We will miss you Bonnie.

Trump does something good for a change

Wow, I can’t believe I’m doing this, but I suppose when even the worst person you know in the modern world does something good, ya gotta recognise them for it. Of course, with trump this could change in five minutes when another lonely thought materialises in his grey matter, so check back tomorrow.

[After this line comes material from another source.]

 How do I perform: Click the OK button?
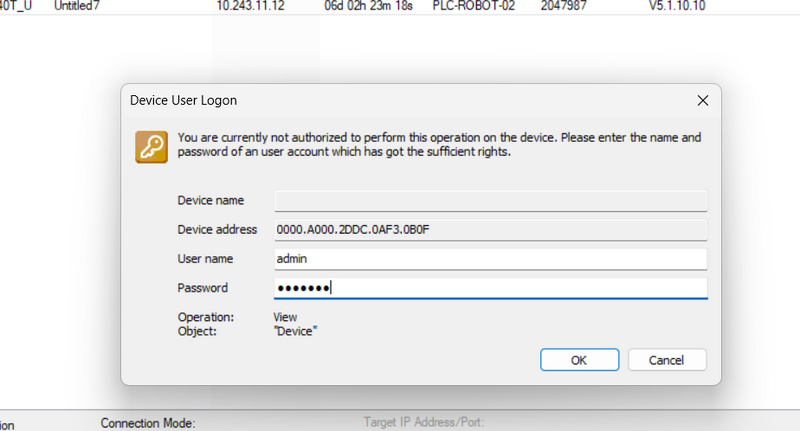click(579, 359)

But today trump said that he would allow the Ukrainians to build their own Patriot Missiles. I don’t know how this would work, given Russia can rain fire and fury on any square centimetre of Ukraine, but I would imagine that Ukraine will build their missiles in a third country. And I believe they will start quicker than anyone realises, and they will churn them out 24/7, faster than even Rayethon churns them out from the safety of American soil. That’s not a criticism of Rayethon, just a recognition of the fact that when your country is in an existential crisis, it’s amazing what you can do.

So I don’t know how many weeks or months it will take for Ukraine to start churning out “made in Ukraine” missiles, but the day they do, Russia better watch their back (and their front) because there will be no excuse for Ukraine any more. They will be able to slice through Russia’s clear manpower advantage in ways that will make the Russians afraid to step into the meat machine that they have created.

Canada buys European subs

I’m delighted to see that Carney has chosen to buy European-made subs. They’re not a panacea for all ills, but they are a panacea for all things American. I hope he makes the choice to buy Swedish Gripen fighter jets as well instead of the American F-35s. Everything I’ve read about the F-35s is that they’re a great piece of kit, but getting into bed with the Americans in a bad long-term move as we’ve found out.

Americans aren’t bad people, they’re just poorly led

I’ve also read (speaking of things trump can’t do) that we should be nicer to Americans. Why? I don’t think we should attack them today — one doesn’t have to attack a new neighbour — but they’re not being nice to us, so why should we be nice to them? The majority of their population voted for him, and that says a lot. So let America have a hissy fit for four years, and then see where they are when they’re done with trump in 2029. If their new leader in 2029 comes to their senses and starts being nice to us again, then we’re 90% of the way to being there to pick up where we left off. But we won’t make the same mistake we made in the past, where we thought we were inseparable friends. Nope, been there, done that, not doing it again.

Adults behaving badly

What the hell has become of the world?!

On one continent we have the adult child of a monarch in a snit because daddy (or daddy’s people) won’t let him stay at the family home while he is in town because, apparently, their AirBnB is fully booked and he missed a deadline to accept an offer to stay … or something like that.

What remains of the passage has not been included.